### Collected data

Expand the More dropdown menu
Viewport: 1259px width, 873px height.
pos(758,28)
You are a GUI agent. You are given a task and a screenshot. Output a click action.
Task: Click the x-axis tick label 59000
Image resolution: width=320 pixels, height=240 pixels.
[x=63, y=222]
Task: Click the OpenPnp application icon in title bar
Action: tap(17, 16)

### Task details
Set down no line except those from the one with "You are a GUI" to the last line of the data, inclusive, each exactly as written.

### Answer to the problem
You are a GUI agent. You are given a task and a screenshot. Output a click action.
Task: Click the x-axis tick label 59000
Image resolution: width=320 pixels, height=240 pixels.
[x=63, y=222]
Task: Click the OpenPnp application icon in title bar
Action: tap(17, 16)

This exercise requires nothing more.